Walls litter the bank, their rubble tumbling into the mud. Not one wall is intact, but I can still make out their lines. I try to work out where the monks slept, where they ate. That section there’s taller, though leaning at such an angle, I wonder for how long. I think of that as the bell tower, calling the monks to prayer. How often do monks pray anyway? I don’t know, but I’m sure it’s lots. I imagine their bent, cowled heads, their hands tucked in their sleeves, the scuff of sandals on limestone flags.
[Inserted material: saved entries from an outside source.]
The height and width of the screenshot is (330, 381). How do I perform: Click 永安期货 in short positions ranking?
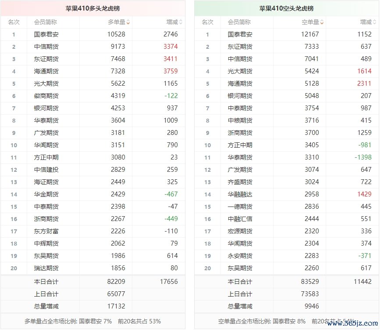click(x=240, y=256)

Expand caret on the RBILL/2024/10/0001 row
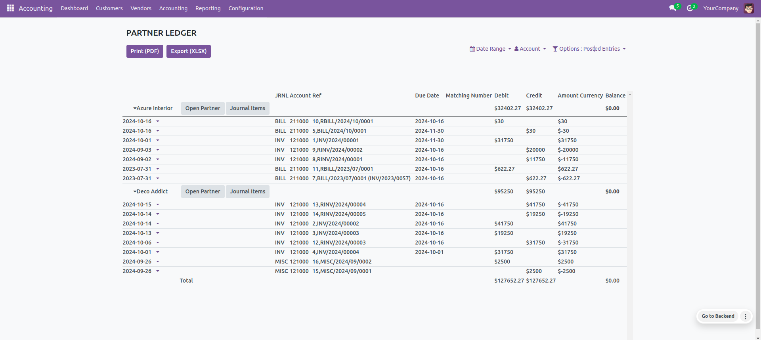pyautogui.click(x=158, y=121)
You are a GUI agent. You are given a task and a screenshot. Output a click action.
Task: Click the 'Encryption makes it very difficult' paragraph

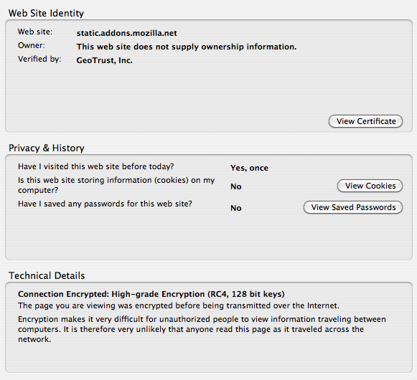202,329
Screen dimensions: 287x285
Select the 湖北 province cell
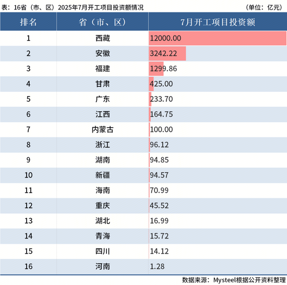tap(102, 221)
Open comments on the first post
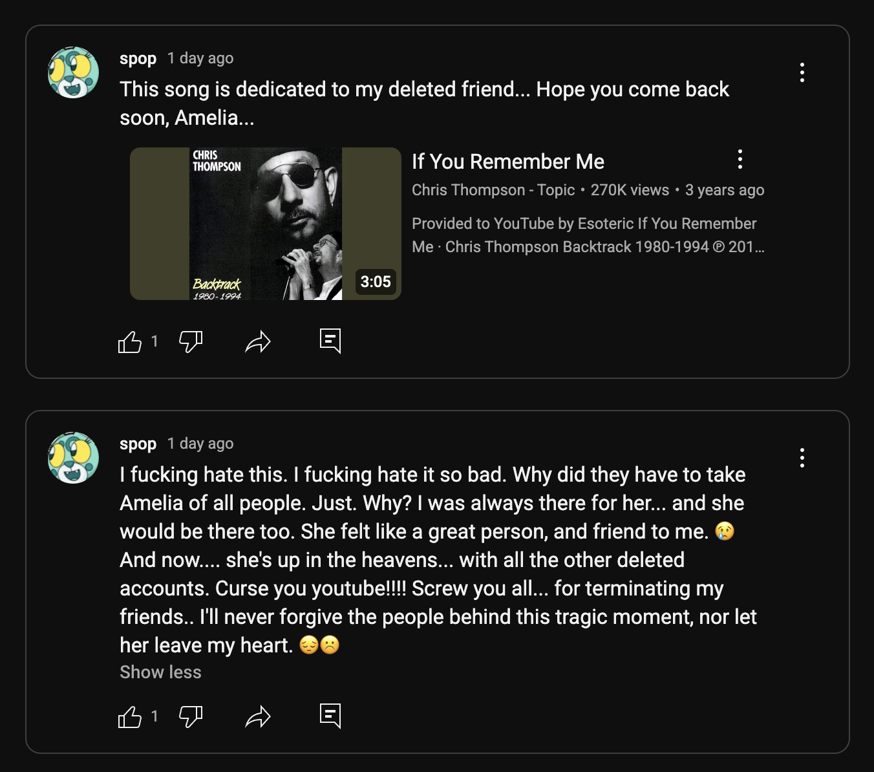 click(330, 341)
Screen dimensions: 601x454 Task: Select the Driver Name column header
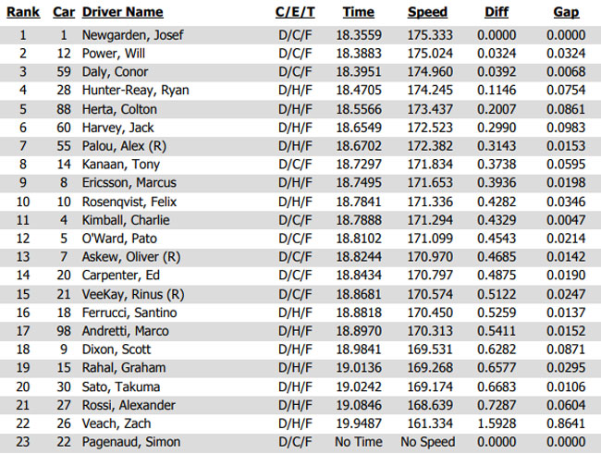click(x=123, y=12)
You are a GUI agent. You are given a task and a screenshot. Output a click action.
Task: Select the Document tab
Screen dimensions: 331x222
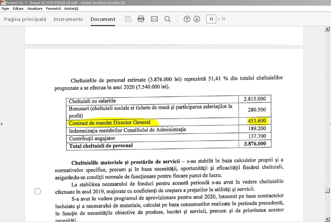tap(103, 19)
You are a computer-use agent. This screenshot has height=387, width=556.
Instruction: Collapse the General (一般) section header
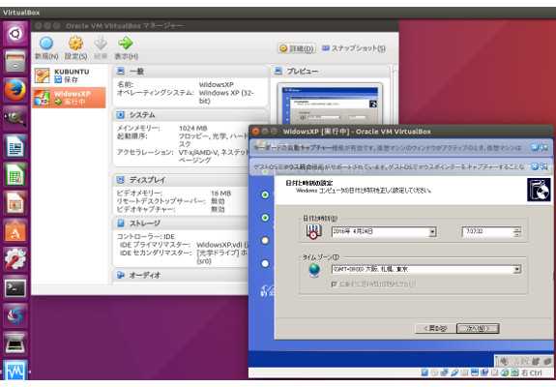click(x=190, y=72)
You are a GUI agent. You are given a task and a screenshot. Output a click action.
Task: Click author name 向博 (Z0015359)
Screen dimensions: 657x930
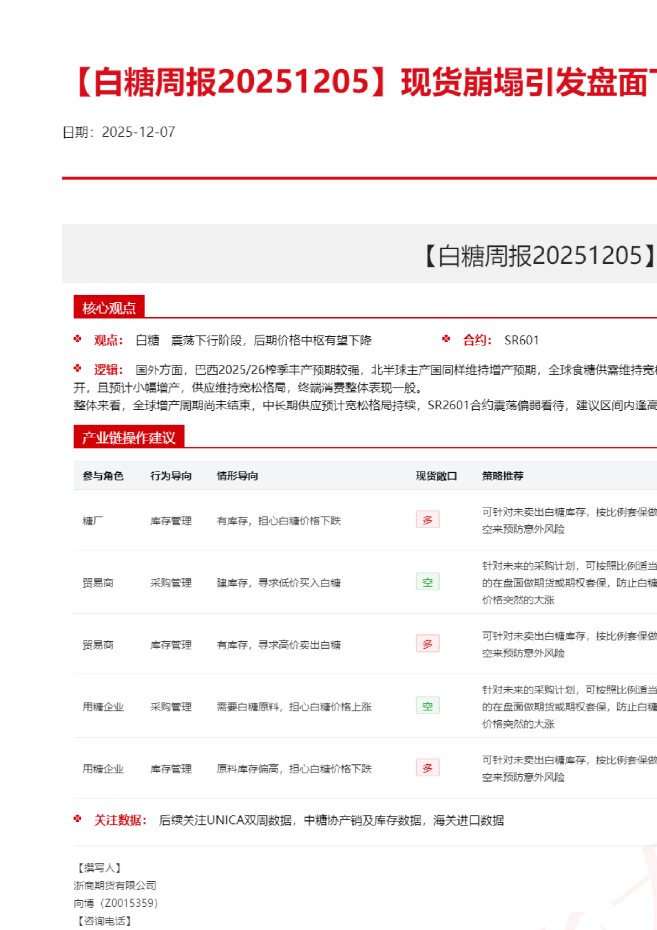click(116, 903)

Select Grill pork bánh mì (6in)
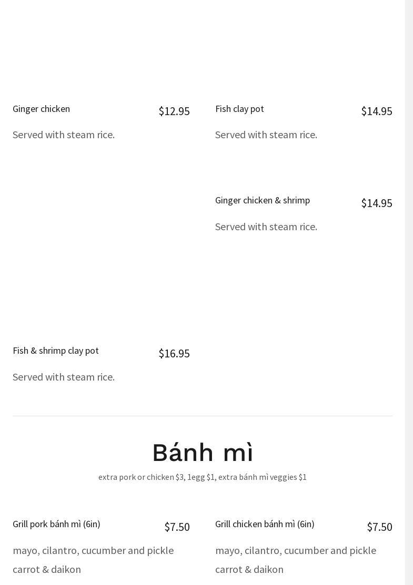(x=56, y=524)
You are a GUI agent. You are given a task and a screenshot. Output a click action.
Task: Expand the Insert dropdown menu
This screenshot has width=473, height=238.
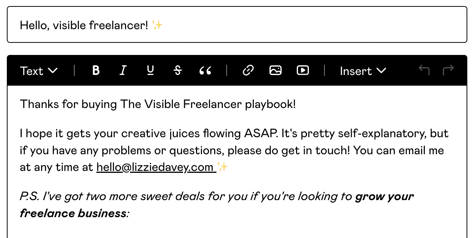click(363, 71)
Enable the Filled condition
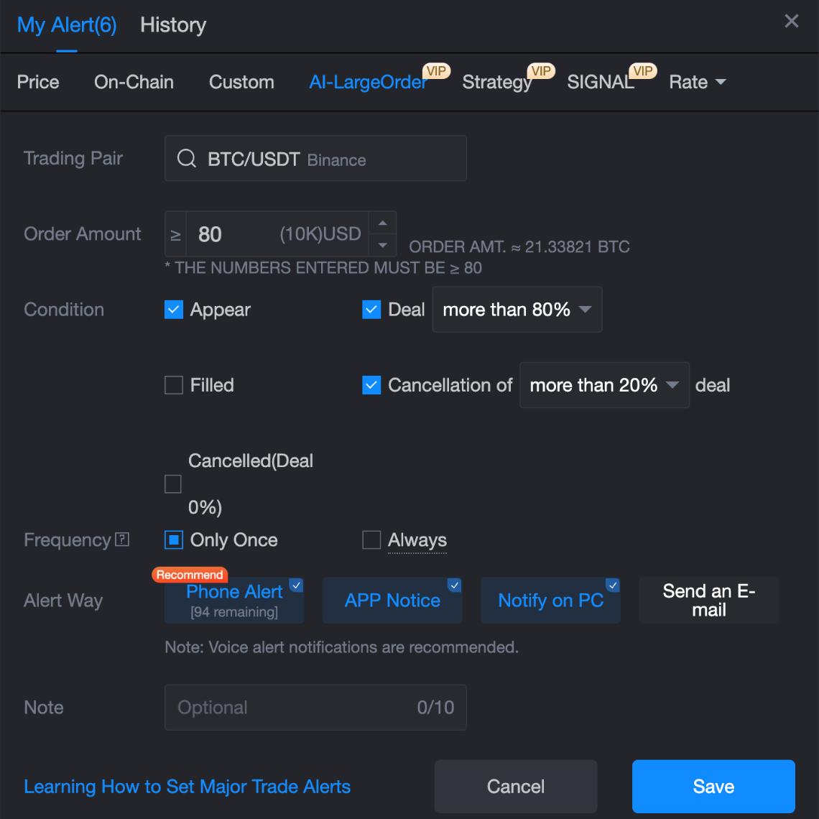This screenshot has width=819, height=819. pos(173,385)
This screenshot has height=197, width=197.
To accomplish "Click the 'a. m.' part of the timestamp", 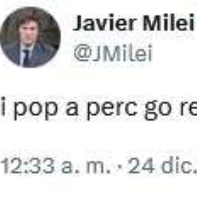I will point(85,166).
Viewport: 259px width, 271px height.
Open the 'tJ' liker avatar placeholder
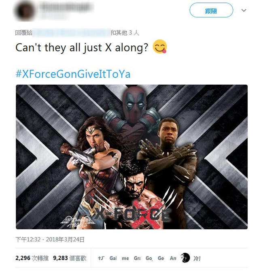(x=101, y=258)
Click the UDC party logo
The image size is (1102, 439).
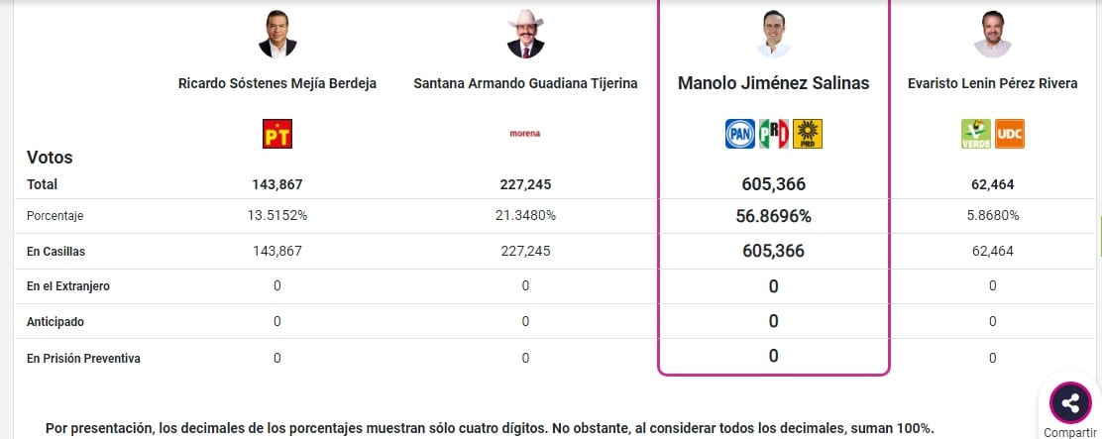point(1010,134)
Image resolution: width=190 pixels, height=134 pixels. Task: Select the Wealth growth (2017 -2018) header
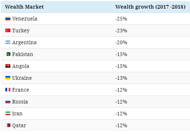tap(150, 7)
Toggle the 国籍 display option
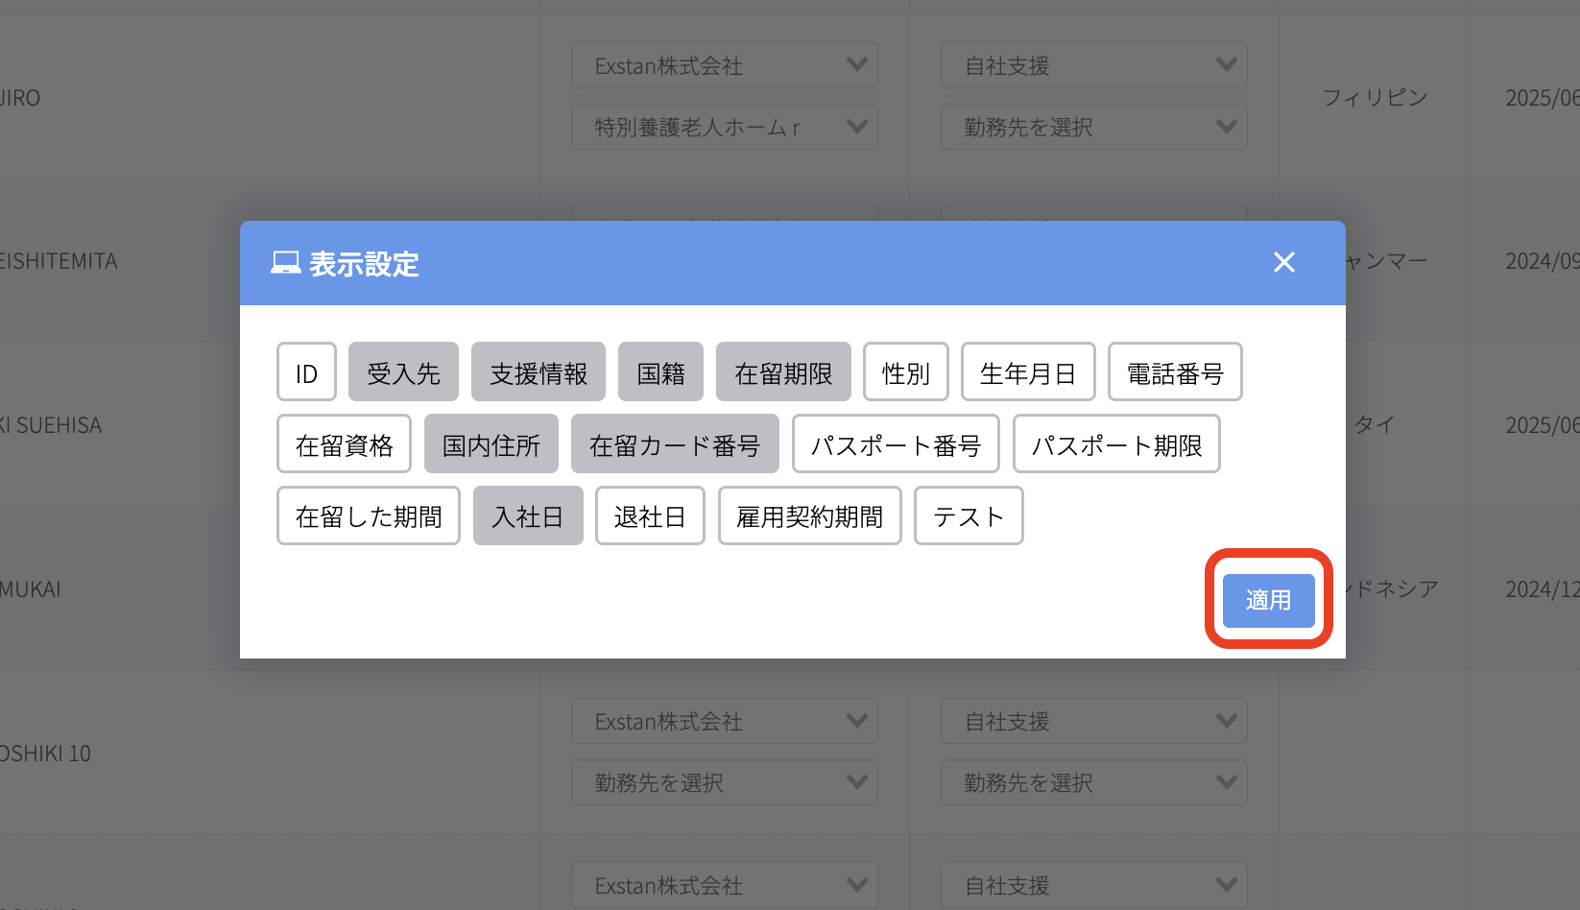Image resolution: width=1580 pixels, height=910 pixels. click(x=660, y=372)
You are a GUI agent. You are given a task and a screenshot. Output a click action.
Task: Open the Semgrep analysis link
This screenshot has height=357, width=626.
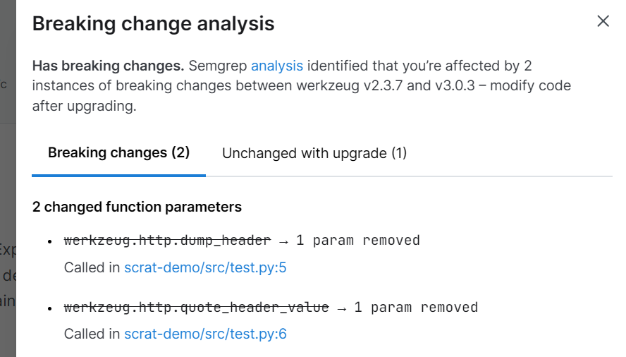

Did they really wear sandals- even when frost had crisped the grass? Their feet must’ve gone blue-black- maybe their toes fell off. My toes are cold now in socks and wellies, and it’s summer.

The tree roots have grown round the walls, forking and bending round the blocks. I wonder how something so solid could also be so flexible. Then the sun slips behind the clouds. Leaves rustle, though there’s no wind today.

A shadow darts from one trunk to the next. I stop. Wait to see if there’s another. I feel my boots slide deeper into the mud, past the sole, the toes. It feels as if I’m not sinking, but that the mud is crawling upwards. It’s a frightening thought, and I know that the longer I stay still, the higher the mud will climb. But I can’t move because I’m waiting for another shadow. Or a lack of shadow, or the sun to come out. Waiting for something.

A crack of wings, a chitter and squawk as something black takes to the air and flaps away. I jump, jerk back but can’t move because my ankles are wedged. I flail my arms, nearly fall, then steady myself. I know it was a blackbird- my dad taught me to recognise its croak- but I imagine it a raven disturbed from feeding and if I wait for its return I might be drawn to see what it was eating and suddenly I don’t want to be here.

I try to turn, but my feet move while the boots stay welded to the mud. I try again and again, but the boots won’t come. I keep looking back to the trees, watching for the ravens and the monks. I consider deserting the wellies, leaving them stranded while I wade home in my socks. I imagine my mum’s face when I give her mud-filled socks, tell her about lost wellies. It’s not a happy thought, so I persevere, pointing my toes up so the boots can’t come off. I pull one leg out and it waves in the air as I search in vain for somewhere dry to stand.

Step by sucking step I walk free, back to the drier margins of the bog. On solid ground I move quickly away, listening for a snap of feathers, the ring of a ghostly bell.

I’m sticky-hot and tired by the time I reach the nettle patch. The sun’s back out, baking the scrubby grass, making the clover glow bright pink.

I take one last look at the wilderness before I climb our wall, knowing I can conquer it again tomorrow.